The Voice

Sticking it to the Voice and its Promoters

Joanna Hackett , friend of Quadrant and contributor, writes to update readers who have purchased bumper stickers since the October publication of her satirical piece “Saving Australia, One Bumper Sticker at a Time”:

The emails from our supporters have made one fact very clear. Many Australians feel they have no voice, few politicians speak for them, and nobody listens to them. We are angry, fed up, and saddened at what our once-great and beloved country has become. Some who fought for this country now wonder why they bothered. I suggest that our politicians and businesspeople ignore this disgruntled group at their peril, for their pent-up rage simmers. Displaying a meaningful bumper sticker gives many the only opportunity they have of expressing their feelings.

I have received various suggestions as to how I could extend the sticker range.

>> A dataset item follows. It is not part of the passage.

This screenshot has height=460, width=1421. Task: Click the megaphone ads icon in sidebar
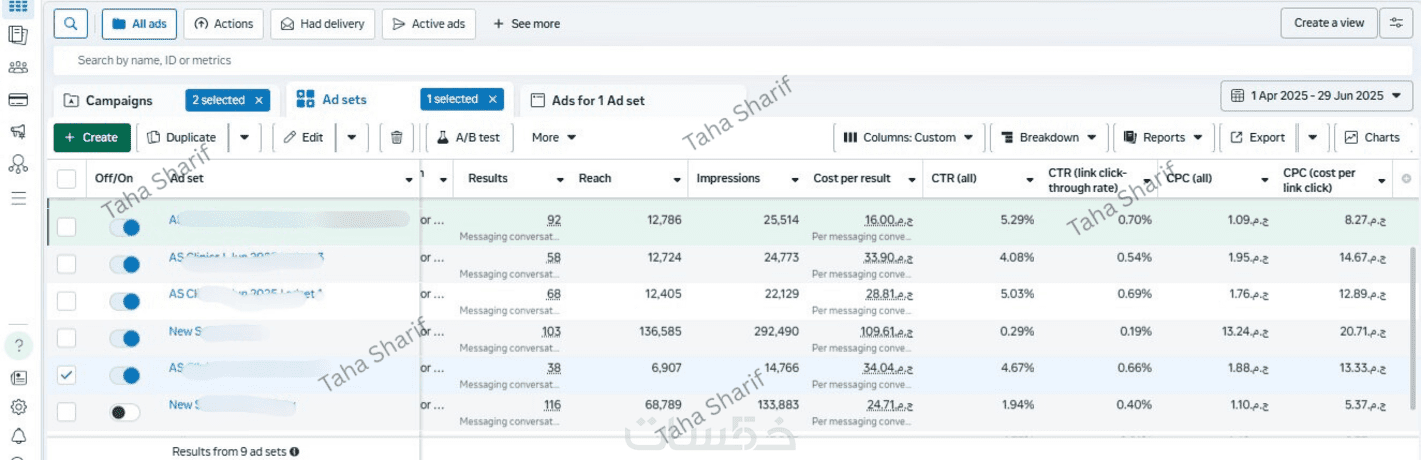tap(17, 132)
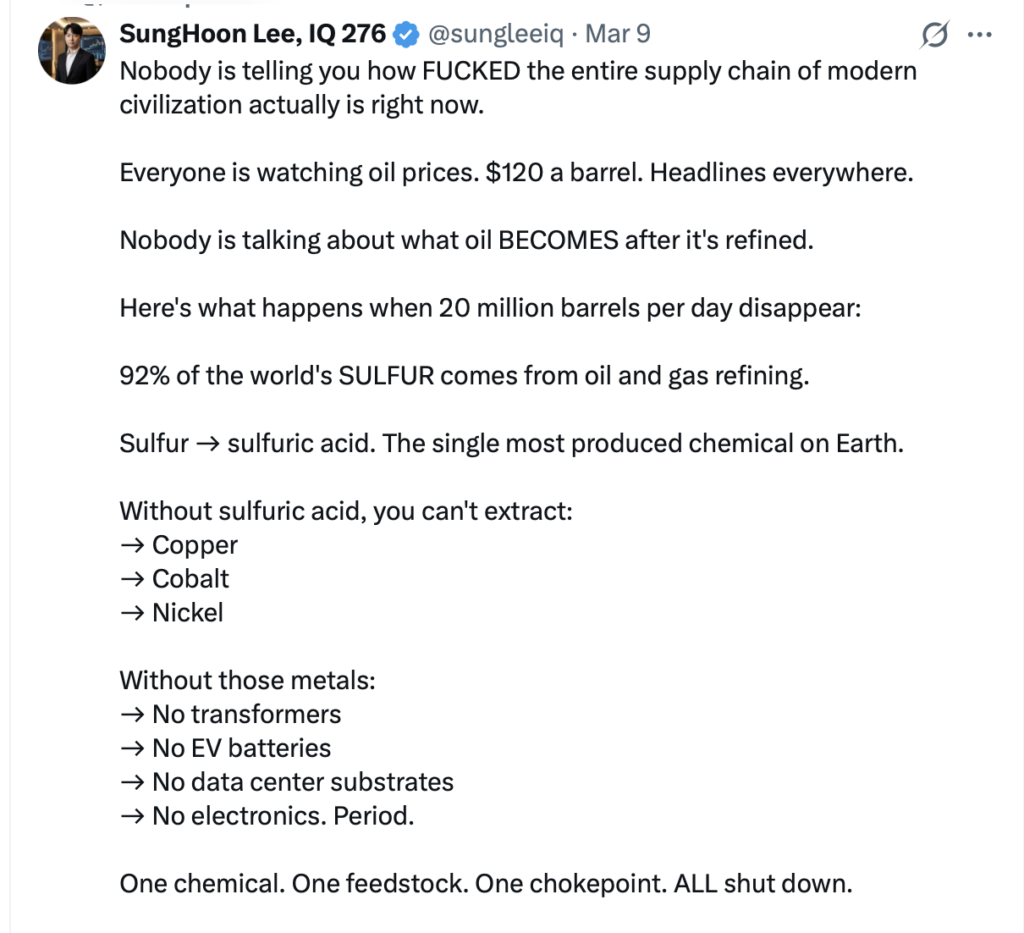Click the Grok icon on the tweet

pos(933,36)
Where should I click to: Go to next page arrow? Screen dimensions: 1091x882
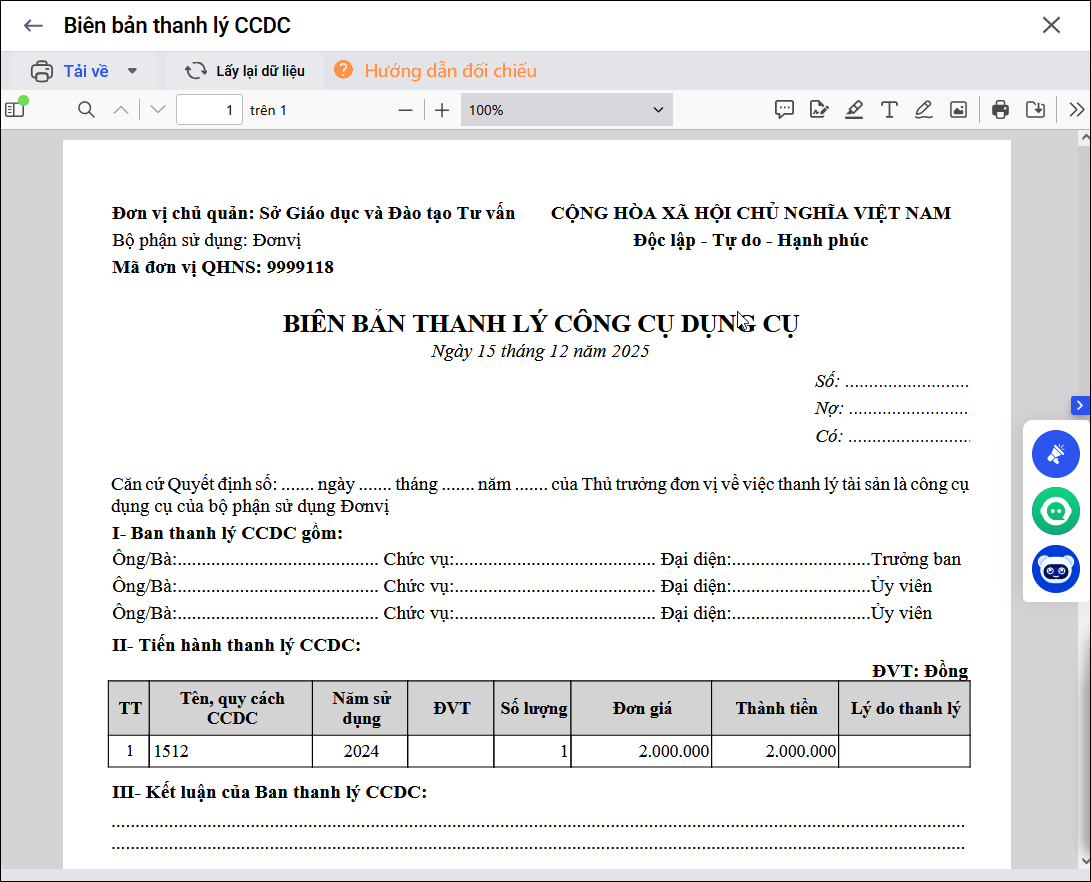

Some are very funny, some clever and some (both funny and clever) are unfortunately inappropriate for public display. Western Australia is the most common address of those buying stickers, and the most popular sticker is “Don’t Welcome Me to My Own Country”. The phony welcome-to-country cere­mony infuriates almost all of us. Several people mentioned their determination to respond verbally—and very loudly—when subjected to these performances. Many were unaware that those conducting the ceremonies are paid substantial sums to do so. The recent budget (in which over $216 million was promised to push the Yes vote, and not a brass razoo for the No vote) caused a rush of sticker orders from angry and disbelieving Australians.

The business Brisbane Custom Signs made some excellent stickers for us initially. They then decided they had a “policy against printing anything that could be considered racism, hate speech or any other forms of discrimination”. Despite polite discussion with them, they refused to budge. We felt very discriminated agains, gave them the boo t and took our not-insignificant orders elsewhere. This new mob are efficient professionals and run a real business.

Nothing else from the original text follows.